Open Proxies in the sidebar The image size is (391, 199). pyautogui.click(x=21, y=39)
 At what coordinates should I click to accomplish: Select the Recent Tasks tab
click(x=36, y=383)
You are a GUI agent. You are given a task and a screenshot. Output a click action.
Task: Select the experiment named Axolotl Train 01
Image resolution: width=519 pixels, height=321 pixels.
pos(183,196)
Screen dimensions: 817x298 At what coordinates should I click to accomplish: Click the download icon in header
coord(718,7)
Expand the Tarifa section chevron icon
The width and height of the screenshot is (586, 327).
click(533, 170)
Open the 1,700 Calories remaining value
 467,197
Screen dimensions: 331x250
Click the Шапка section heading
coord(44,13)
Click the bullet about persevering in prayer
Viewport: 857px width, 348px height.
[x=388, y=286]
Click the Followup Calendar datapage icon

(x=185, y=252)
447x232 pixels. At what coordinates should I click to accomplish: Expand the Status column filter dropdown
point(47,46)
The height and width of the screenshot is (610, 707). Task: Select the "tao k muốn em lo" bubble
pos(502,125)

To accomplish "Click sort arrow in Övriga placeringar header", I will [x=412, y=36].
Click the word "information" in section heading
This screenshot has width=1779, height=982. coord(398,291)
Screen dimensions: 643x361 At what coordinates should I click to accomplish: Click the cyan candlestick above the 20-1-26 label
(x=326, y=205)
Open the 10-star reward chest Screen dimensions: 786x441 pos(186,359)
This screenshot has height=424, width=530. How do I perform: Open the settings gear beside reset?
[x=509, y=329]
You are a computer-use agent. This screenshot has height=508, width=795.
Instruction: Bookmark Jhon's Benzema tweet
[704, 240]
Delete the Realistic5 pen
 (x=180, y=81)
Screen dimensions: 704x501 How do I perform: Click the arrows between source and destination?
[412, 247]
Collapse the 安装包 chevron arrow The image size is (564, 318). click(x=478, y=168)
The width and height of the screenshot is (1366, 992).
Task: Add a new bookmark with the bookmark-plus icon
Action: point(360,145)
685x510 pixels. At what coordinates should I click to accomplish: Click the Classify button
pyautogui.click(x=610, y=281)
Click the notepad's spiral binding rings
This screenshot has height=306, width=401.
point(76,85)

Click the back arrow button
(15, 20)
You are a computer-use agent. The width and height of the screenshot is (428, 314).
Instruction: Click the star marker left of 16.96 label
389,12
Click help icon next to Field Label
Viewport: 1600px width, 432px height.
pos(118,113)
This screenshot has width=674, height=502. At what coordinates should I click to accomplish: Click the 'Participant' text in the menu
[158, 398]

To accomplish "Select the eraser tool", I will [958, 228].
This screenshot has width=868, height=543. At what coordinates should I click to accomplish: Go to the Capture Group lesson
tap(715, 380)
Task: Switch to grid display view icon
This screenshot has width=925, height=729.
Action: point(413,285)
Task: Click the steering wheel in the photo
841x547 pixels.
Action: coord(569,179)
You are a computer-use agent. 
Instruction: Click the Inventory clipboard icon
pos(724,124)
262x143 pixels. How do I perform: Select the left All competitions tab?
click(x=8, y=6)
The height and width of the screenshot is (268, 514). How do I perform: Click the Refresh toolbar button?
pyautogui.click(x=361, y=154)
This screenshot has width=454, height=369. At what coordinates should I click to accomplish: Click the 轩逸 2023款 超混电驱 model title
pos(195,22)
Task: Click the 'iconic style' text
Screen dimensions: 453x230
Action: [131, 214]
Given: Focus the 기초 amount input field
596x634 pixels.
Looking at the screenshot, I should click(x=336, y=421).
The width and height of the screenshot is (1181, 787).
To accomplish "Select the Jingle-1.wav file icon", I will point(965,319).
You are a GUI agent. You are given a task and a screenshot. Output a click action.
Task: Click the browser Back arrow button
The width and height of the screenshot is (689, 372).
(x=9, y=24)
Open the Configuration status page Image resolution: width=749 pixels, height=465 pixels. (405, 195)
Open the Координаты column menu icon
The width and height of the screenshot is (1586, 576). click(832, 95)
═══
- Task details -
Each entry given above is to be duplicated exactly.

- Exercise answer -
Open Proxies in the sidebar The image size is (391, 199). pyautogui.click(x=21, y=39)
 At what coordinates should I click to accomplish: Select the Recent Tasks tab
click(x=36, y=383)
You are a GUI agent. You are given a task and a screenshot. Output a click action.
Task: Select the experiment named Axolotl Train 01
Image resolution: width=519 pixels, height=321 pixels.
pos(183,196)
Screen dimensions: 817x298 At what coordinates should I click to accomplish: Click the download icon in header
coord(718,7)
Expand the Tarifa section chevron icon
The width and height of the screenshot is (586, 327).
click(533, 170)
Open the 1,700 Calories remaining value
 467,197
Screen dimensions: 331x250
Click the Шапка section heading
coord(44,13)
Click the bullet about persevering in prayer
Viewport: 857px width, 348px height.
[x=388, y=286]
Click the Followup Calendar datapage icon

(x=185, y=252)
447x232 pixels. At what coordinates should I click to accomplish: Expand the Status column filter dropdown
point(47,46)
The height and width of the screenshot is (610, 707). Task: Select the "tao k muốn em lo" bubble
pos(502,125)

To accomplish "Click sort arrow in Övriga placeringar header", I will [x=412, y=36].
Click the word "information" in section heading
This screenshot has width=1779, height=982. coord(398,291)
Screen dimensions: 643x361 At what coordinates should I click to accomplish: Click the cyan candlestick above the 20-1-26 label
(x=326, y=205)
Open the 10-star reward chest Screen dimensions: 786x441 pos(186,359)
This screenshot has height=424, width=530. How do I perform: Open the settings gear beside reset?
[x=509, y=329]
You are a computer-use agent. This screenshot has height=508, width=795.
Instruction: Bookmark Jhon's Benzema tweet
[704, 240]
Delete the Realistic5 pen
 (x=180, y=81)
Screen dimensions: 704x501 How do I perform: Click the arrows between source and destination?
[412, 247]
Collapse the 安装包 chevron arrow The image size is (564, 318). click(x=478, y=168)
The width and height of the screenshot is (1366, 992).
Task: Add a new bookmark with the bookmark-plus icon
Action: point(360,145)
685x510 pixels. At what coordinates should I click to accomplish: Click the Classify button
pyautogui.click(x=610, y=281)
Click the notepad's spiral binding rings
This screenshot has height=306, width=401.
point(76,85)

Click the back arrow button
(15, 20)
You are a computer-use agent. The width and height of the screenshot is (428, 314).
Instruction: Click the star marker left of 16.96 label
389,12
Click help icon next to Field Label
Viewport: 1600px width, 432px height.
pos(118,113)
This screenshot has width=674, height=502. At what coordinates should I click to accomplish: Click the 'Participant' text in the menu
[158, 398]

To accomplish "Select the eraser tool", I will [958, 228].
This screenshot has width=868, height=543. At what coordinates should I click to accomplish: Go to the Capture Group lesson
tap(715, 380)
Task: Switch to grid display view icon
This screenshot has width=925, height=729.
Action: point(413,285)
Task: Click the steering wheel in the photo
841x547 pixels.
Action: coord(569,179)
You are a computer-use agent. 
Instruction: Click the Inventory clipboard icon
pos(724,124)
262x143 pixels. How do I perform: Select the left All competitions tab?
click(x=8, y=6)
The height and width of the screenshot is (268, 514). How do I perform: Click the Refresh toolbar button?
pyautogui.click(x=361, y=154)
This screenshot has width=454, height=369. At what coordinates should I click to accomplish: Click the 轩逸 2023款 超混电驱 model title
pos(195,22)
Task: Click the 'iconic style' text
Screen dimensions: 453x230
Action: [131, 214]
Given: Focus the 기초 amount input field
596x634 pixels.
Looking at the screenshot, I should click(x=336, y=421).
The width and height of the screenshot is (1181, 787).
To accomplish "Select the Jingle-1.wav file icon", I will point(965,319).
You are a GUI agent. You are given a task and a screenshot. Output a click action.
Task: Click the browser Back arrow button
The width and height of the screenshot is (689, 372).
(x=9, y=24)
Open the Configuration status page Image resolution: width=749 pixels, height=465 pixels. (405, 195)
Open the Координаты column menu icon
The width and height of the screenshot is (1586, 576). click(832, 95)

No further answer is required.